Gather each line in the rows below that contains the word "size", and copy those lines in full.
::::::::::
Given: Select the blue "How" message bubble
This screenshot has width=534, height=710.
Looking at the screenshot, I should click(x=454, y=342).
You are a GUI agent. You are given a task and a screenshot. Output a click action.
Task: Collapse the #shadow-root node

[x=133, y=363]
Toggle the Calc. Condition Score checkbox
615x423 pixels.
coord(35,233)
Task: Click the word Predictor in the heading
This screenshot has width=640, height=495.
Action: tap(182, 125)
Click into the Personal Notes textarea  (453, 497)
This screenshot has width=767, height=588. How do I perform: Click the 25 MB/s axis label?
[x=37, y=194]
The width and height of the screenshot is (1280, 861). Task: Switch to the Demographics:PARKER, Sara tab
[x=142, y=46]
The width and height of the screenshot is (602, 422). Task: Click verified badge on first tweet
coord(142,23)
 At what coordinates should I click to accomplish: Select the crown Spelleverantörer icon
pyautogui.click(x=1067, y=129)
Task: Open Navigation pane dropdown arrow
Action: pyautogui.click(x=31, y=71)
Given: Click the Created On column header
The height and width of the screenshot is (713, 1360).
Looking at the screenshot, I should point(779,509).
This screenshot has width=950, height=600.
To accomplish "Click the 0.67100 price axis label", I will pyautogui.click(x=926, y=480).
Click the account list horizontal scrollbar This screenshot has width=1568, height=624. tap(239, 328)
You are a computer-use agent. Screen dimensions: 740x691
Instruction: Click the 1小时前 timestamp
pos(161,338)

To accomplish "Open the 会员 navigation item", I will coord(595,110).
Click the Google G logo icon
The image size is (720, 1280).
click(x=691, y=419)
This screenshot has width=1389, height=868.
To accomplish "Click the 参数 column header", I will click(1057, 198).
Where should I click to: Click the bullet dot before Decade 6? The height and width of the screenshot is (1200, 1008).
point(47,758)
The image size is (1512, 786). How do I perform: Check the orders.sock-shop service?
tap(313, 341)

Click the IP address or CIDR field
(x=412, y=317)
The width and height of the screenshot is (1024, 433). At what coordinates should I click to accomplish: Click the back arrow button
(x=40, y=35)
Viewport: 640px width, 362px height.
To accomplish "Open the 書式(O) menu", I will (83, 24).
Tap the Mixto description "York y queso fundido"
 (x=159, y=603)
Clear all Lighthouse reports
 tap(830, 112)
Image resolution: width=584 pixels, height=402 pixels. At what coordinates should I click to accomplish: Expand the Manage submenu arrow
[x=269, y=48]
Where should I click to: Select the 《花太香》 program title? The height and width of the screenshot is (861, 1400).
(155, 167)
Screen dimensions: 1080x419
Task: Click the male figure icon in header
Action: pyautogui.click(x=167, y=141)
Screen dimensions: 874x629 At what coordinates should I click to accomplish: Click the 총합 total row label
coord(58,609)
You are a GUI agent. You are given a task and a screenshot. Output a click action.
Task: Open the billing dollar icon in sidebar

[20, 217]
::::::::::
**EXERCISE RESULT**
The image size is (720, 1280).
The image size is (1512, 786). How do I perform: Check the orders.sock-shop service?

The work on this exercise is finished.